Duración de la terapia

La pregunta de cuánto dura una terapia tiene difícil contestación. La terapia es un


proceso que realiza el paciente y hay que cambiar su comportamiento desde su
propia perspectiva. Ahí reside uno de los principales retos y problemas de la
terapia. En efecto, no es un proceso automático como cuando se suelda una
pierna o un antibiótico mata a una bacteria. Son procesos en los que interviene la
persona que tiene que cambiar, por eso se dan grandes variaciones en la duración
de la terapia.
Explicar qué se tiene que hacer para resolver el problema puede ser muy sencillo
y corto, bastarían unas cuantas sesiones.
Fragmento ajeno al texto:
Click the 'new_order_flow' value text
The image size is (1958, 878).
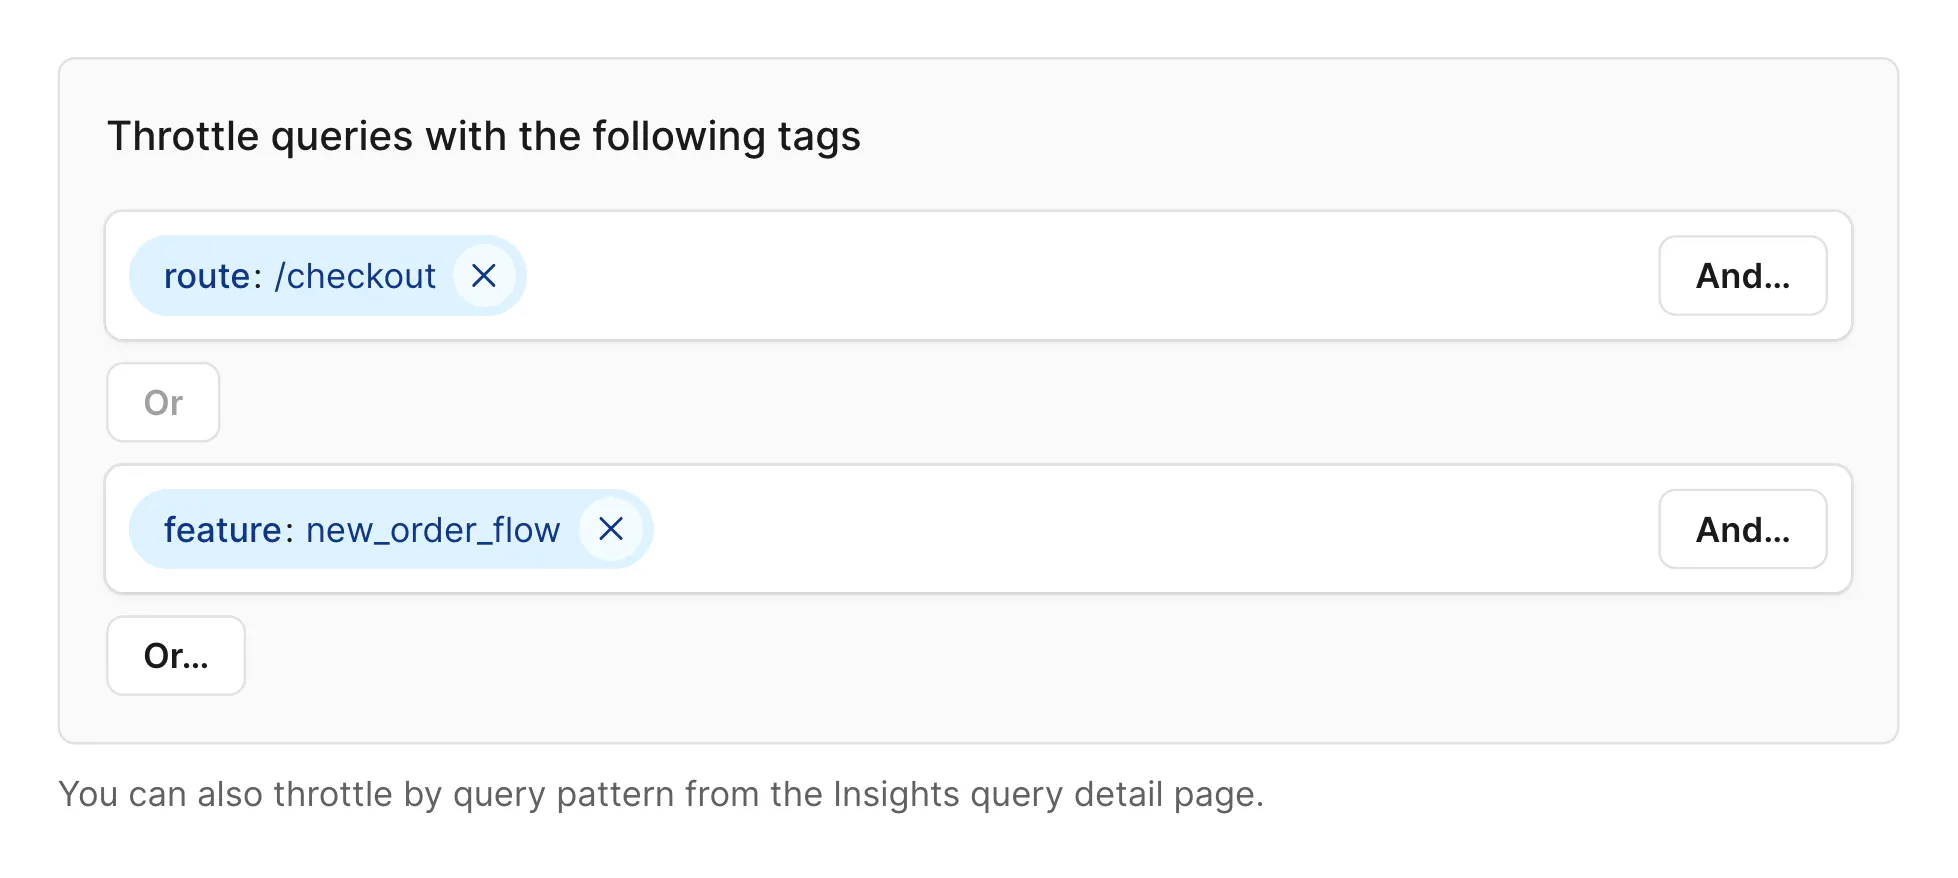(432, 530)
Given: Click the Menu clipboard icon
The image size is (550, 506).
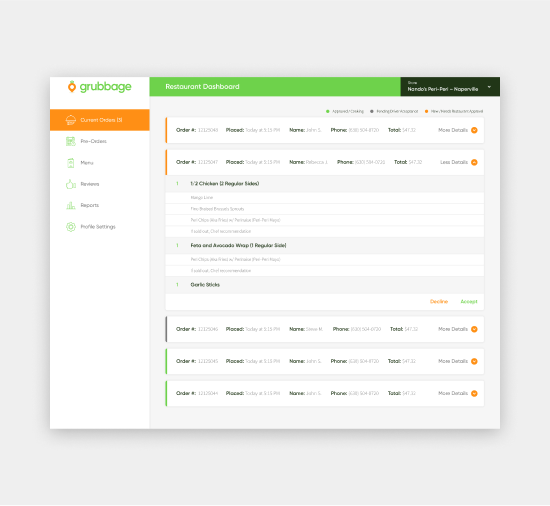Looking at the screenshot, I should [71, 163].
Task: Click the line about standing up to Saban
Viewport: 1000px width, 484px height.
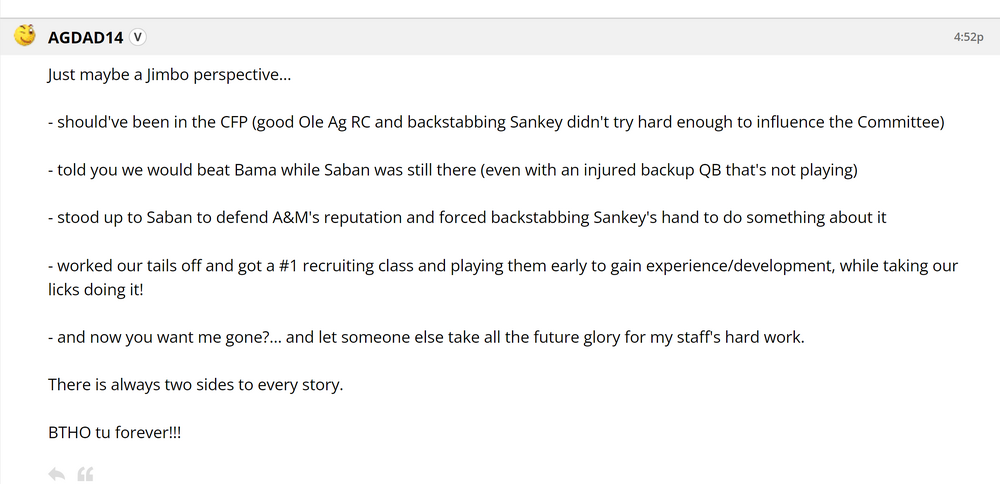Action: [x=466, y=217]
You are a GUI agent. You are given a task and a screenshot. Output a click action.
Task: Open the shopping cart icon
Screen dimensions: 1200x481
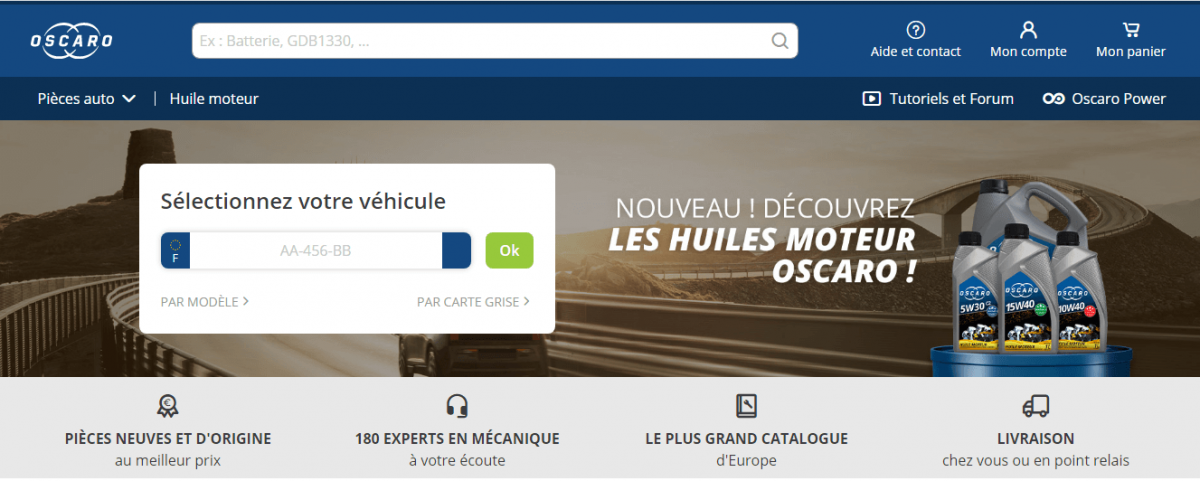click(x=1131, y=30)
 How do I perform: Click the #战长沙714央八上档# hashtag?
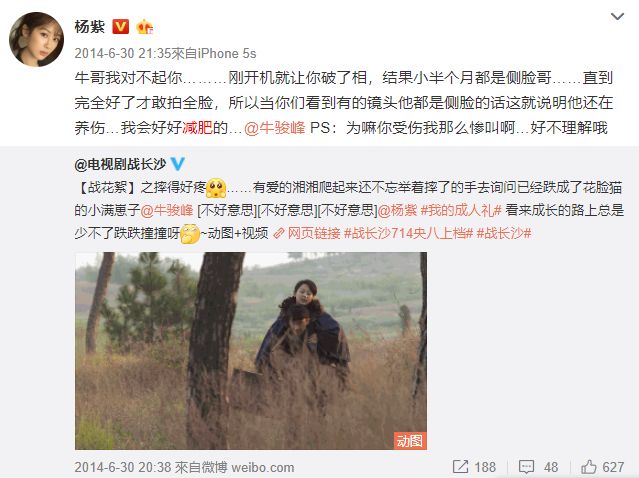click(408, 233)
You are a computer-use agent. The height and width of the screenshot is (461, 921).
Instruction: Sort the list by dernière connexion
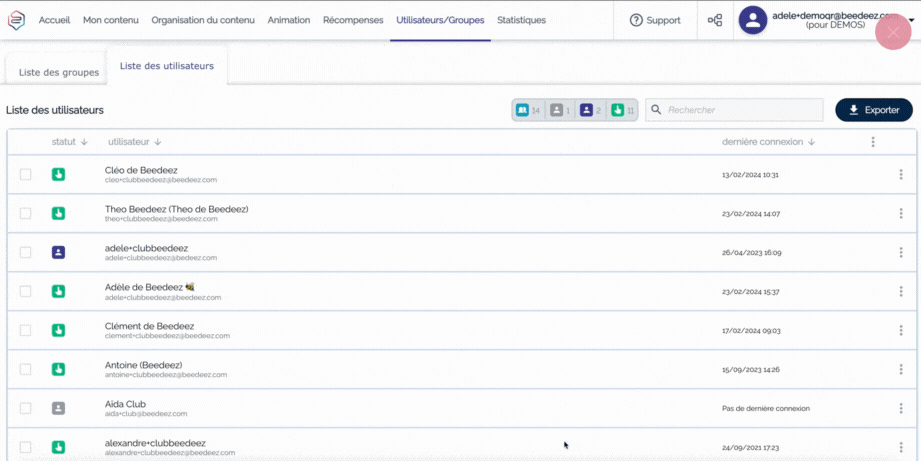[x=768, y=142]

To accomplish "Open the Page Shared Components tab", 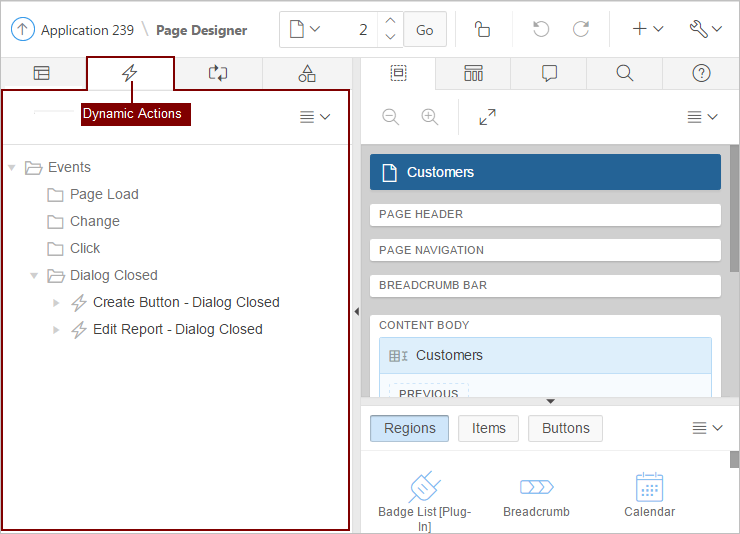I will [x=307, y=73].
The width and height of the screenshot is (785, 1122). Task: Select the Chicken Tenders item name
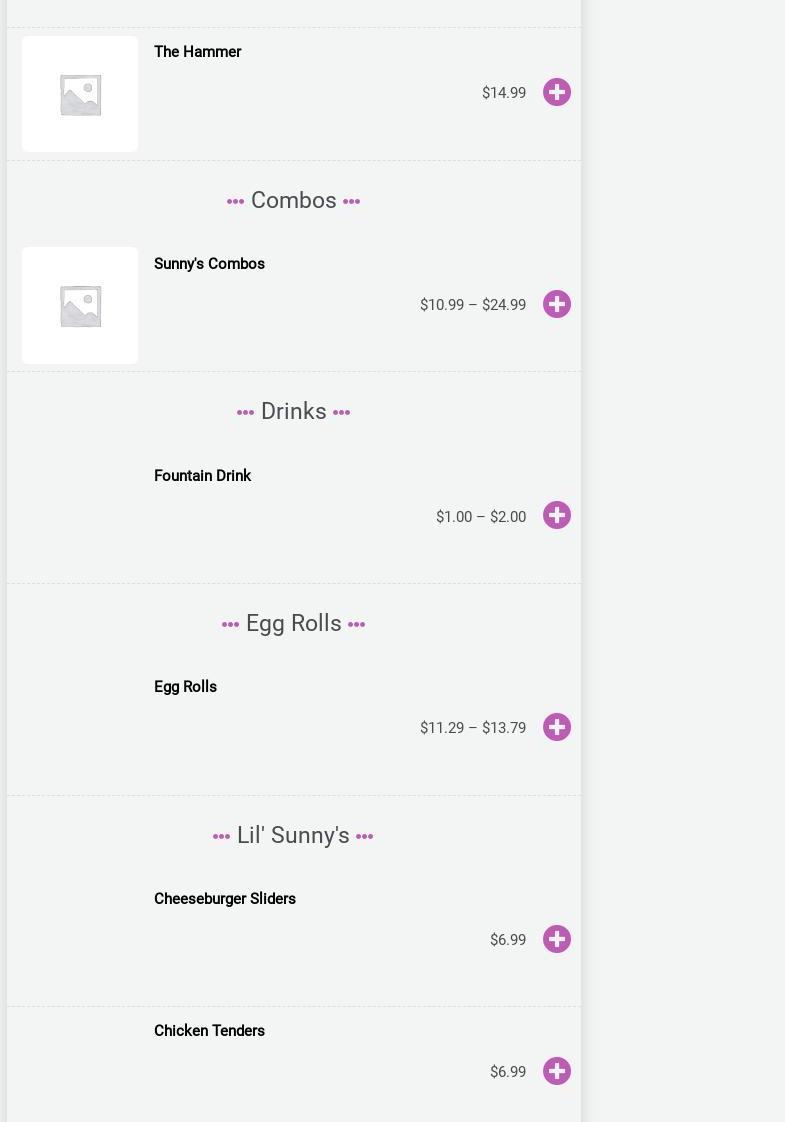tap(209, 1031)
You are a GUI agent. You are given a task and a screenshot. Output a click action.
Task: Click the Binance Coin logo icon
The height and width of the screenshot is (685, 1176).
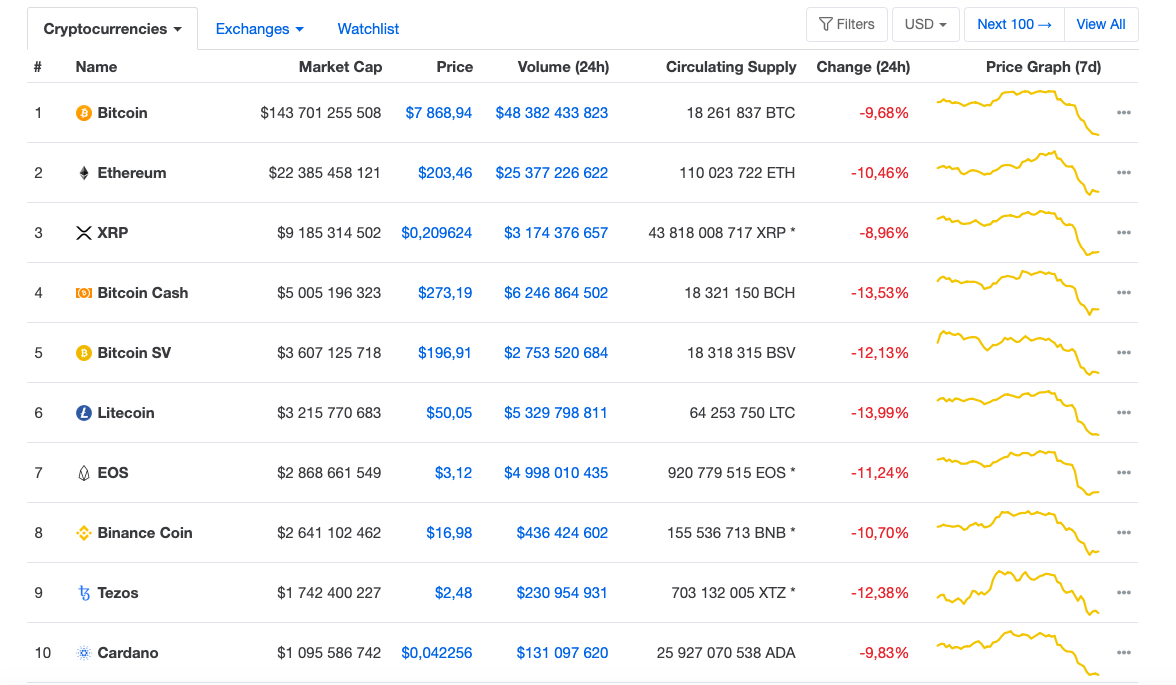coord(84,533)
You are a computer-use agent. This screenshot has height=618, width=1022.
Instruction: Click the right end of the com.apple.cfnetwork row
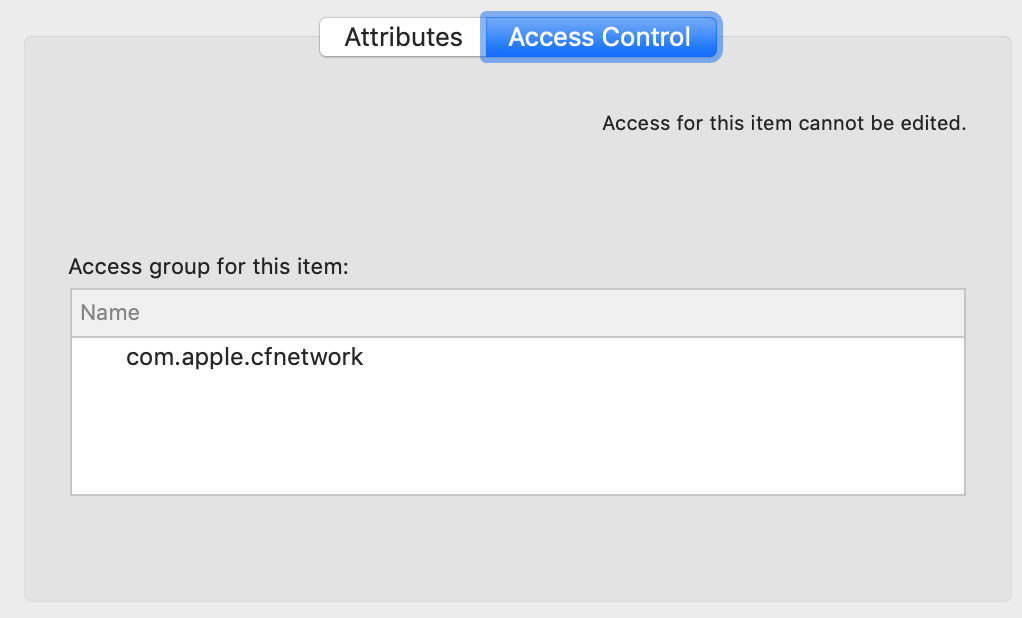tap(900, 357)
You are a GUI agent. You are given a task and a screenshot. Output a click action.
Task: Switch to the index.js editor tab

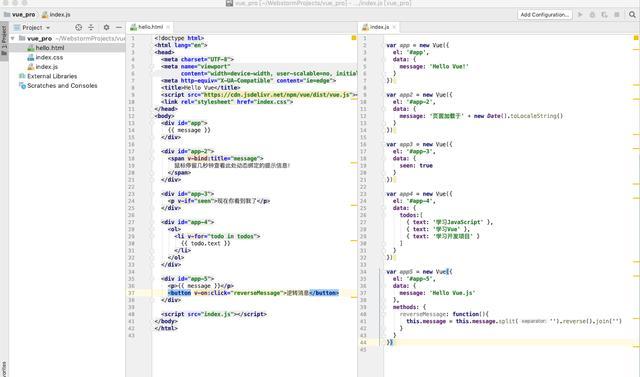[379, 27]
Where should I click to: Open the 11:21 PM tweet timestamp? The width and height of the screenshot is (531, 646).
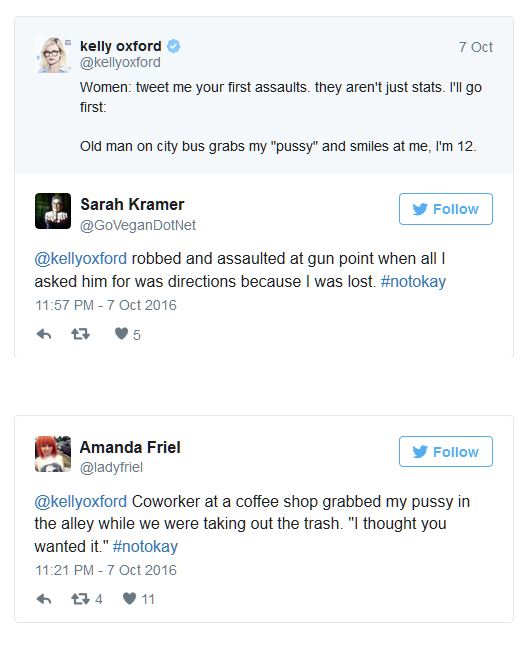pos(106,570)
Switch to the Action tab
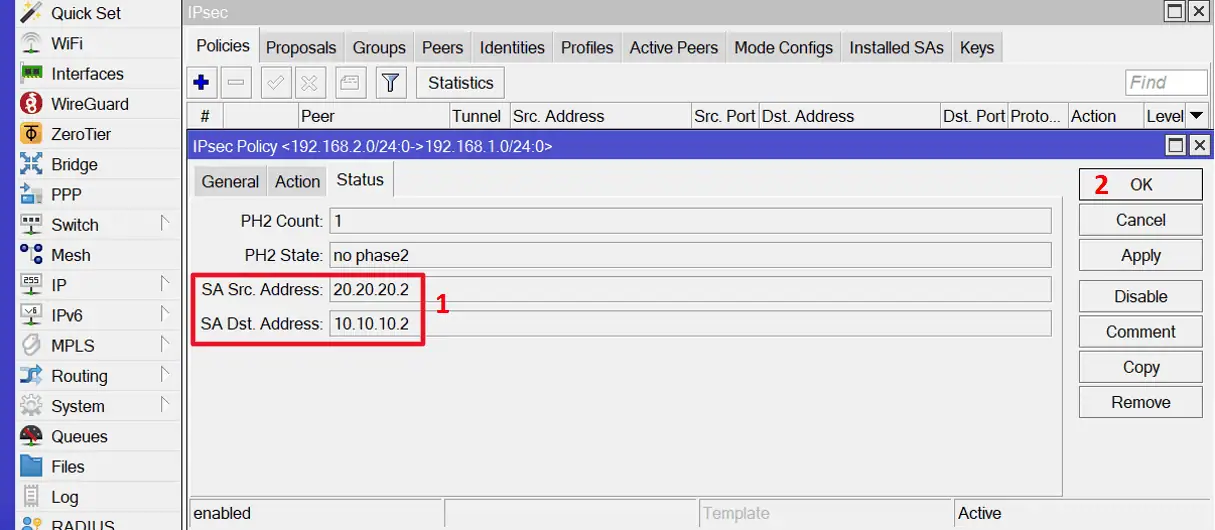 pos(297,181)
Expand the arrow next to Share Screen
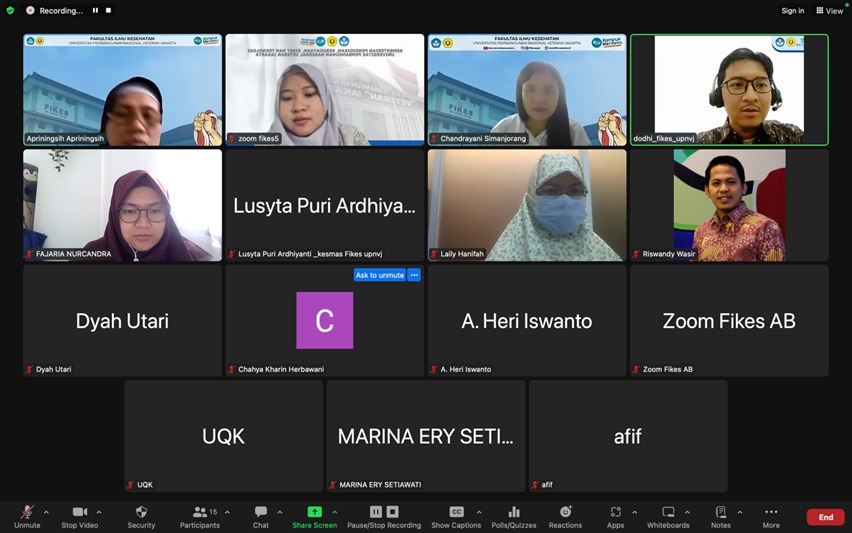 (334, 512)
Pero explicarlo de forma adecuada para
que lo entienda un paciente en particular puede ser mucho más costoso y ponerlo
en práctica depende de la persona que inicia el tratamiento.

El coste de la terapia

La terapia tiene que tener un coste por varias razones fundamentales:

1. La primera es que se está utilizando el tiempo y los conocimientos de un


terapeuta, que es un profesional preparado, tanto teórica como
personalmente y se le debe compensar por ello. No lo hace solamente por
vocación, sino que tiene que vivir de ello para ser realmente profesional.
2. Otra razón de menos peso es que las cosas las valoramos por lo que nos
cuesta y si no nos cuesta nada, la terapia la valoraremos muy poco.
3. La terapia establece una relación profunda entre el terapeuta y el paciente,
y el pago deja claro en todo momento que se trata exclusivamente de una
relación profesional. Este aspecto es muy importante para que el paciente
valore lo que dice y hace el terapeuta y para que el terapeuta pueda colocar
entre ambos la distancia necesaria.
4. El proceso terapéutico exige un compromiso al paciente. Por eso, de
manera general, se pide al paciente un compromiso de pagar la terapia;
incluso si no puede acudir a ella y no avisa en determinados plazos, que
pueden ser 24 ó 48 horas, aunque en determinadas orientaciones se es
más inflexible. La lógica de esta petición se basa primero en que el
terapeuta ha reservado su tiempo para esa persona y no puede dedicarlo a
otra tarea o a otro paciente y segundo, y fundamental, porque el paciente
adquiere de esta manera un compromiso de asistencia frente a posibles
incidencias que ocurran en la vida. Por ejemplo, a una paciente tímido, si el
jefe le pide que se quede a trabajar más tiempo cuando ya salía por la
puerta, tiene que valorar decirle si o no, si le dice que sí sabe que tiene que
pagar la terapia, lo que será un aliciente para defender sus derechos.